A notice of intent to deny (NOID) is a warning issued by United States Citizenship and Immigration Services (USCIS) that a problem with an EB-5 case will likely lead to the denial of an investor’s EB-5 petition.By issuing this notice, USCIS provides the petitioner with an opportunity to clarify any areas of concern. Properly responding to a NOID is crucial to the success of an EB-5 petition, so this process must be handled by competent immigration counsel in a timely manner to ensure that the issues raised are addressed fully before the response deadline.

In a NOID, USCIS lists and explains the issues of concern. Compared to a request for evidence (RFE), which is a request for missing or incomplete information, a NOID usually indicates a systemic problem with a petition. Consequently, responding to a NOID often requires extensive document revisions, supplemental third-party documentation, and similar evidence. The response deadline for NOIDs is 33 calendar days. To properly respond to a NOID, an investor must formulate a complex, comprehensive response within a tight timeframe.

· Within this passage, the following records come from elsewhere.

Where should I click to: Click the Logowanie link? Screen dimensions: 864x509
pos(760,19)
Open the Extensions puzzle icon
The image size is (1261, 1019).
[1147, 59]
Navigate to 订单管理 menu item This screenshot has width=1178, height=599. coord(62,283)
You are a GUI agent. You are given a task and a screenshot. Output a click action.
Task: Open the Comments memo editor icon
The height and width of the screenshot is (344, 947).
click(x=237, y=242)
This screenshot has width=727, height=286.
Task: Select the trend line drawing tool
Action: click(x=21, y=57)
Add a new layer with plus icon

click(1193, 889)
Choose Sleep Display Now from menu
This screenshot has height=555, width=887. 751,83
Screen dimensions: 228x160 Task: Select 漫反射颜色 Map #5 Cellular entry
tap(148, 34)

In most cases, it is best to work with EB-5 professionals when compiling a NOID response. In addition to ensuring that the cover letter and accompanying exhibits address each point listed in the notice, EB-5 professionals will know which laws and regulations to highlight in support of the evidence provided.

The timely submission of the completed response is critical, as USCIS may reject a response submitted after the submission deadline. During the COVID-19 pandemic USCIS allowed greater flexibility for NOIDs issued between March 1 and May 1, 2020, adding 60 days to the deadline. While similar extensions may arise in the future, to avoid any confusion that could lead to late submission, investors must check the submission deadline that appears on the notice and confirm any extensions with immigration counsel.

While an investor can request an administrative review if their petition is denied, this involves a long waiting period. The fastest and most cost-effective option is to avoid NOIDs and RFEs by following EB-5 industry best practices and to submit effective responses when they do crop up.